• Exercise directions: An exact copy of the lines from the one containing "Where should I click to: Open the Forums" to the end of the records below is required, and nothing else.

[Items listed in a dataset]
--- START ---
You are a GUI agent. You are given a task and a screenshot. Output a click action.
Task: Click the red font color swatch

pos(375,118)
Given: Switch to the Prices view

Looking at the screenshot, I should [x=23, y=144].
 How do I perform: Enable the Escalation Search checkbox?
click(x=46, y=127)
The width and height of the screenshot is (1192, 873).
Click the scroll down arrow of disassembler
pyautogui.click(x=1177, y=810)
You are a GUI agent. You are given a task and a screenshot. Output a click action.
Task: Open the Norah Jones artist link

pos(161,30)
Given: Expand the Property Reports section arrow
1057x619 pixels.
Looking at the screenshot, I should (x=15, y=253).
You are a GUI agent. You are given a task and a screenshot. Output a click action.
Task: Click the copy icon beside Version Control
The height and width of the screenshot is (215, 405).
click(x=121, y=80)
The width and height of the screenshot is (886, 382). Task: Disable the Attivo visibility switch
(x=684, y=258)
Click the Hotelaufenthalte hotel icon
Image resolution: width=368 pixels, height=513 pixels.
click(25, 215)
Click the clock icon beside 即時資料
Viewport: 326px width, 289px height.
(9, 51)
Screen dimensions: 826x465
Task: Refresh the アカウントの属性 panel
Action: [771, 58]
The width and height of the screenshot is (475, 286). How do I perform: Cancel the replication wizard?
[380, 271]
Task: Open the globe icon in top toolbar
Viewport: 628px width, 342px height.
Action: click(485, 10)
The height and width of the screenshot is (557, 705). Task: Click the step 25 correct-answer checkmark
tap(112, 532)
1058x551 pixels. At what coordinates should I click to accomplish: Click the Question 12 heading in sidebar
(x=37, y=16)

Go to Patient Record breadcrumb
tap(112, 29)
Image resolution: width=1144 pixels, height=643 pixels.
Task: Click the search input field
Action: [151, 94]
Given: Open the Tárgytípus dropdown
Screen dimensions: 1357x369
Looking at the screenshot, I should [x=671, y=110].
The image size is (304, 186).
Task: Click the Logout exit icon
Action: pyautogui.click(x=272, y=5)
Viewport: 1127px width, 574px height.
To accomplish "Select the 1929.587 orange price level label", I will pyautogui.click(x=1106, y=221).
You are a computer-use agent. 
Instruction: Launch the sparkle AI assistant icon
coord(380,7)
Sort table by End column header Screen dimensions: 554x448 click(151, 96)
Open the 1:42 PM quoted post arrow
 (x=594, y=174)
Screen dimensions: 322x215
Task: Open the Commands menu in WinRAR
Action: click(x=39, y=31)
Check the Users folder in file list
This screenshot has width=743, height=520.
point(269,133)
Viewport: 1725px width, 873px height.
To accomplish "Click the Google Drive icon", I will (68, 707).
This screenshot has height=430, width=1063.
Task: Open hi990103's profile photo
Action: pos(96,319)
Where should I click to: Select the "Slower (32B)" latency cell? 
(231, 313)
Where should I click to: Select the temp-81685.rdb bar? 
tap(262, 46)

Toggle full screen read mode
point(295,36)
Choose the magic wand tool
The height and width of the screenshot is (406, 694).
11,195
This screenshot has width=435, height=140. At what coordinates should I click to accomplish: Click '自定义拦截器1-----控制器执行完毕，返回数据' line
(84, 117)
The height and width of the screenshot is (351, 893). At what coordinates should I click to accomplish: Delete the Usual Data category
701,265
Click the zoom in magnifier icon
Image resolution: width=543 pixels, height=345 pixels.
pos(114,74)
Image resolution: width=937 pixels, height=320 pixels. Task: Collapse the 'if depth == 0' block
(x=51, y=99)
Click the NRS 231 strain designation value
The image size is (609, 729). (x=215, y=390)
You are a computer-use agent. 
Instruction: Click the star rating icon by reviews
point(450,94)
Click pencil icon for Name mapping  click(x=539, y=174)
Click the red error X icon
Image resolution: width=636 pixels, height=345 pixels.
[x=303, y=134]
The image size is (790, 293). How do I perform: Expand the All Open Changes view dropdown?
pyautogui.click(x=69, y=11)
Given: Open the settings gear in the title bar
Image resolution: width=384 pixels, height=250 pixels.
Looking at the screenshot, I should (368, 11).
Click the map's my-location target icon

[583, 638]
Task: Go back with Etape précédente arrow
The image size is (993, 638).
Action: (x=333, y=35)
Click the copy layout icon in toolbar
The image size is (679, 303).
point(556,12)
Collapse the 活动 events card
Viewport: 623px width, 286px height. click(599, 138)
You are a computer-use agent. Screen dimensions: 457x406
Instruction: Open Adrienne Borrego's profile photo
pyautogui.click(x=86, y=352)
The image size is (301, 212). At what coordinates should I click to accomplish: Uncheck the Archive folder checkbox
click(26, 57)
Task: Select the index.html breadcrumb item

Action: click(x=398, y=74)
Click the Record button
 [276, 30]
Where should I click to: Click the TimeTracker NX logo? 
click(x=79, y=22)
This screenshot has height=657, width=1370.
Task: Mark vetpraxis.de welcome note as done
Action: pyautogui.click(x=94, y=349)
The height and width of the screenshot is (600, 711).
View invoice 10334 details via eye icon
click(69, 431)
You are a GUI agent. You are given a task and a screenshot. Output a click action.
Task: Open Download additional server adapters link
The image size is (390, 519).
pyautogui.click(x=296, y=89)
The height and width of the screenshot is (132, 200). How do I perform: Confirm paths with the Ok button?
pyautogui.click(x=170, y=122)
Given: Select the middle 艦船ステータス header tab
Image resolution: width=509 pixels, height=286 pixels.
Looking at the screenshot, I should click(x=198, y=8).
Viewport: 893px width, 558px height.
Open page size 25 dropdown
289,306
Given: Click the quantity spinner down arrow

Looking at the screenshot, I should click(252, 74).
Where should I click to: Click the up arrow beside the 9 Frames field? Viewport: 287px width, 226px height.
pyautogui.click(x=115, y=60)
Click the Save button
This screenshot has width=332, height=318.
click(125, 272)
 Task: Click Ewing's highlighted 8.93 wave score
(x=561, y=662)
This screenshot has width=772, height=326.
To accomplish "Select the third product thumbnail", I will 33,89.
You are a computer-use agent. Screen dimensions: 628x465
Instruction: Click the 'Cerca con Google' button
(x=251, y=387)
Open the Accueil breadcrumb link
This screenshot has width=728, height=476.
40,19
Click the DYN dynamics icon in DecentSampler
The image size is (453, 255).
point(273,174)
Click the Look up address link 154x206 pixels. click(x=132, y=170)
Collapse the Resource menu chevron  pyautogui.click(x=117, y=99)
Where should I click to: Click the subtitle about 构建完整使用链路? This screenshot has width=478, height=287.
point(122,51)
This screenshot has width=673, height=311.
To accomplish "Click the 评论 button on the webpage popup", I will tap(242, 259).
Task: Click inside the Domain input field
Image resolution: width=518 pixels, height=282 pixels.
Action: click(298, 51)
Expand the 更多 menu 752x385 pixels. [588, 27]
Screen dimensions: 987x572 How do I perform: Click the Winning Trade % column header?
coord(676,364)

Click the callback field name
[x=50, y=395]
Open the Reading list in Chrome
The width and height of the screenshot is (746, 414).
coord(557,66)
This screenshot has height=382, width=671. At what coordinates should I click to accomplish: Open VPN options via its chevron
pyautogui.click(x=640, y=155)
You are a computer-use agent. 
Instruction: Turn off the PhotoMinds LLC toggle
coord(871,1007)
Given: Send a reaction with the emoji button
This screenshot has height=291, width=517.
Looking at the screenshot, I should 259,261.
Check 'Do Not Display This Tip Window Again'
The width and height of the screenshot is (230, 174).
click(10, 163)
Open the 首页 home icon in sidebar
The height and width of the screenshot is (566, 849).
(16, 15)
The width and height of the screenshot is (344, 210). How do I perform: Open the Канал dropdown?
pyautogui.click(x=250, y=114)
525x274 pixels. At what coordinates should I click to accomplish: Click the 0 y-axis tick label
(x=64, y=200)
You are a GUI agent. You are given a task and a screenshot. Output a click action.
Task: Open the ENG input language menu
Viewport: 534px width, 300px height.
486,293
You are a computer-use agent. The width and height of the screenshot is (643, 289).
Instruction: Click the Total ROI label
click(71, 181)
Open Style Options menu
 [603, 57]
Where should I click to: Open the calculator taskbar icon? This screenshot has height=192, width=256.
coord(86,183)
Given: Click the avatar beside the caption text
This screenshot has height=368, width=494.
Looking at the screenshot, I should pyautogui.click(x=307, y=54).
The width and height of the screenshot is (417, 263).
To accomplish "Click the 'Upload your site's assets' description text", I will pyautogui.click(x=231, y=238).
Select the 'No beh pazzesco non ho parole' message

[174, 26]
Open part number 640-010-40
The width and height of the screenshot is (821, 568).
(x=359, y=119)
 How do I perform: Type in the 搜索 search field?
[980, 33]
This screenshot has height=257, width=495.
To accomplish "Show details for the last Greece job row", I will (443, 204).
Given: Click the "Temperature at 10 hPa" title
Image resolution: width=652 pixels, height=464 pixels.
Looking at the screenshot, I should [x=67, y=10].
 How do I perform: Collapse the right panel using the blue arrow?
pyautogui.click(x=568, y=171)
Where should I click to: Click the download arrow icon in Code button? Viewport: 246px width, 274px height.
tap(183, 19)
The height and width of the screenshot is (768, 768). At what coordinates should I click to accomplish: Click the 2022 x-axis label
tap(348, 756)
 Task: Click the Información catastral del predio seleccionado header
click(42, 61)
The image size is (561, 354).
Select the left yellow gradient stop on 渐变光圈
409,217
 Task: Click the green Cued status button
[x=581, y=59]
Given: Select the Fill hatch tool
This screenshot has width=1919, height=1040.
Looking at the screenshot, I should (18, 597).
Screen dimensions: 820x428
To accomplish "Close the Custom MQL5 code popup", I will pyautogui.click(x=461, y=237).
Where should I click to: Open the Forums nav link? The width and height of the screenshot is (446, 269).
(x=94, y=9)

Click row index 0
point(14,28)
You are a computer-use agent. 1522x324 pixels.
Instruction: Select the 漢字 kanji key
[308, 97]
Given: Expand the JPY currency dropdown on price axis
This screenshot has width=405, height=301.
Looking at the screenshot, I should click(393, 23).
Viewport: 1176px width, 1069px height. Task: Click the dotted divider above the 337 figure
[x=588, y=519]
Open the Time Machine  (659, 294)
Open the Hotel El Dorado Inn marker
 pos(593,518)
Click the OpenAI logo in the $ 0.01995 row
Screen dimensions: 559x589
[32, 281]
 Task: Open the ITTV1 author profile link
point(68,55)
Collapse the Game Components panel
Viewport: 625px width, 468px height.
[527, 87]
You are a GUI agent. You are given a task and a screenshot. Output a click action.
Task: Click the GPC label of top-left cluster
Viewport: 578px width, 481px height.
--- END ---
• Exercise output:
Where should I click to: Open the Forums nav link? The width and height of the screenshot is (446, 269).
(x=94, y=9)

Click row index 0
point(14,28)
You are a computer-use agent. 1522x324 pixels.
Instruction: Select the 漢字 kanji key
[308, 97]
Given: Expand the JPY currency dropdown on price axis
This screenshot has width=405, height=301.
Looking at the screenshot, I should click(393, 23).
Viewport: 1176px width, 1069px height. Task: Click the dotted divider above the 337 figure
[x=588, y=519]
Open the Time Machine  (659, 294)
Open the Hotel El Dorado Inn marker
 pos(593,518)
Click the OpenAI logo in the $ 0.01995 row
Screen dimensions: 559x589
[32, 281]
 Task: Open the ITTV1 author profile link
point(68,55)
Collapse the Game Components panel
Viewport: 625px width, 468px height.
[527, 87]
You are a GUI agent. You are given a task and a screenshot. Output a click action.
Task: Click the GPC label of top-left cluster
Viewport: 578px width, 481px height.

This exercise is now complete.